Commençons par rappeler l'objectif, qui est dissuasif. Nous ne cherchons pas à percevoir un impôt pour alimenter le budget de l'État, mais à éviter que des salaires supérieurs à un million d'euros par personne ne soient versés. Ce sont ces salaires exorbitants, en période difficile où on demande des efforts à tout le monde, qui choquent les Français. Alors, cette taxe, c'est une amende plus qu'un impôt. Nous disons : Si vous dépassez la ligne jaune, vous payez.

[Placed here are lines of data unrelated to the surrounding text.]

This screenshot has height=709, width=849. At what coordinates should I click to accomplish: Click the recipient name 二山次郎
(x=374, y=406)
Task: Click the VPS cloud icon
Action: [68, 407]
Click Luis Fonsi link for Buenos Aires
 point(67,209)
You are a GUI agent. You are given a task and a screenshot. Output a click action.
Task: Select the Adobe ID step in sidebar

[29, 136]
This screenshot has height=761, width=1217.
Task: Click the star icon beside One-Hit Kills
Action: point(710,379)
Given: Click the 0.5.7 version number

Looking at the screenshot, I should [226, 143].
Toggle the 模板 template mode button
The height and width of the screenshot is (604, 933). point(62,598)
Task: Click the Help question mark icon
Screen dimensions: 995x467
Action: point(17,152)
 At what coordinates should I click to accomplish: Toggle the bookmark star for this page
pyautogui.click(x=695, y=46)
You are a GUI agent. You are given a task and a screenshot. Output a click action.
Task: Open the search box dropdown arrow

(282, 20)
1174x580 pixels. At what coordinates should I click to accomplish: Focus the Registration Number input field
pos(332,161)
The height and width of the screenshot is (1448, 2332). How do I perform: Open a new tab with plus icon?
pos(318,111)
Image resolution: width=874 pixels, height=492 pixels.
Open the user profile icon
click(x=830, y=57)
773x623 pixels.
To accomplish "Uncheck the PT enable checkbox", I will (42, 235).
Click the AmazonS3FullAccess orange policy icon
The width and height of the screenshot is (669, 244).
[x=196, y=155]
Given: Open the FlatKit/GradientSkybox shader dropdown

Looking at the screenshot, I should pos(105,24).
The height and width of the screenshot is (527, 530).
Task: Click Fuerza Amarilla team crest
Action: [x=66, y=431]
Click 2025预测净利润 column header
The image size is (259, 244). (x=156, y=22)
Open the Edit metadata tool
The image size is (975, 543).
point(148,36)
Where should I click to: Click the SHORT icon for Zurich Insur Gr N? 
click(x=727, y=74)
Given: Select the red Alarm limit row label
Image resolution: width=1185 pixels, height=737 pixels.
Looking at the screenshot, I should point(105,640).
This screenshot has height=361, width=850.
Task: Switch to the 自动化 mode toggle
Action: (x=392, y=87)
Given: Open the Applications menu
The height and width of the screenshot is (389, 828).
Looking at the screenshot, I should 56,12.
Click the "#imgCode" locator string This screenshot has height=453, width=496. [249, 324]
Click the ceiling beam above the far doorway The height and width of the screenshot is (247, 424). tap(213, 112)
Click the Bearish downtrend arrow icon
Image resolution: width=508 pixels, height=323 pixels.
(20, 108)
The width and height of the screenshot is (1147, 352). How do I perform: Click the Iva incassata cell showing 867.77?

Le Conseil constitutionnel a considéré qu'il s'agissait d'un impôt, alors que le Parlement – et François Hollande aussi – a considéré que c'était une taxe dissuasive, temporaire puisque prévue pour durer deux ans, donc exceptionnelle, et qu'on n'avait pas à lui fixer les règles de l'égalité devant l'impôt. D'ailleurs, il existe d'autres mesures fiscales individualisées. [...] Mais en se prononçant sur le mode de calcul, le Conseil constitutionnel a évité, contrairement à ce que dit la droite, de se prononcer sur l'aspect confiscatoire. C'est probablement la plus grande difficulté que l'on va avoir pour reconstruire un dispositif. On peut craindre que si l'on passe par l'impôt dans la nouvelle version le Conseil constitutionnel explique que la taxe est confiscatoire, puisque c'est ce qu'il a fait pour la taxation des bénéfices sur les stock-options et sur les retraites-chapeaux.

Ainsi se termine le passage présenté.